## begin Selected extract

From: Kevin Grover <kevin_at_kevingrover.net>
Date: Mon, 27 Jul 2009 11:52:15 -0700

On Mon, Jul 27, 2009 at 11:32 AM, Todd Coulson <
t.coulson_at_pegasusinteractive.com> wrote:

> My new company gave me some disks of an old project. The folder
> structure is as follows:
>
>
>
> conf folder
>
> dav folder
>
> Db folder
>
> hooks folder
>
> locks folder
>
> format file
>
> README text document
>
>
>
> The readme says it is a svn repository. I was wondering how to use an svn
> admin tool to expose these files as they originally were?
>
>
>
> Todd Coulson
>

Those dirs/files are (as you said) from a Subversion repository. They are
not in human usable form.

You need an svn client to view them.

Assume you have the files here ~/repo (and your username is USER, so that's
/home/USER/repo), you could do this

cd
svn co file:///home/USER/repo current

That will check out the head revision of every file in the repository.

## end Selected extract

● Set of tasks
A – List every folder named in the folder structure described in the email about the Subversion repository.
B – From the email about the Subversion repository, copy word for word the passage that starts with "Those dirs/files are" and finishes with "in the repository.".

## begin Information provided

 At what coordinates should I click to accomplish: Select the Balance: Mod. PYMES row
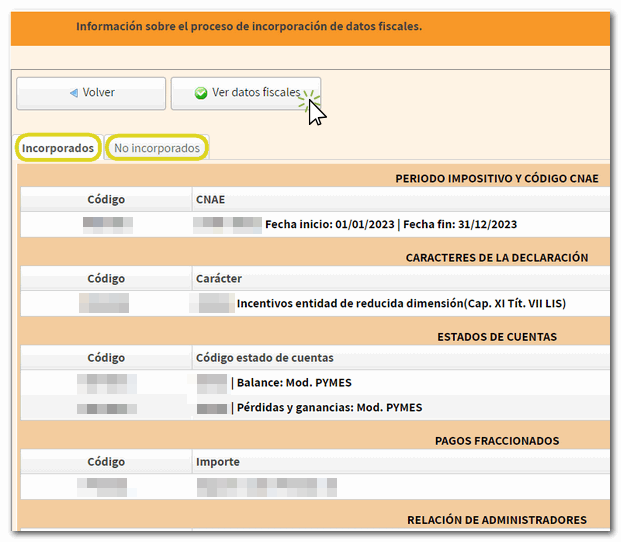point(294,382)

## end Information provided

● Answers by task
A – conf, dav, Db, hooks, locks

B –
Those dirs/files are (as you said) from a Subversion repository. They are
not in human usable form.

You need an svn client to view them.

Assume you have the files here ~/repo (and your username is USER, so that's
/home/USER/repo), you could do this

cd
svn co file:///home/USER/repo current

That will check out the head revision of every file in the repository.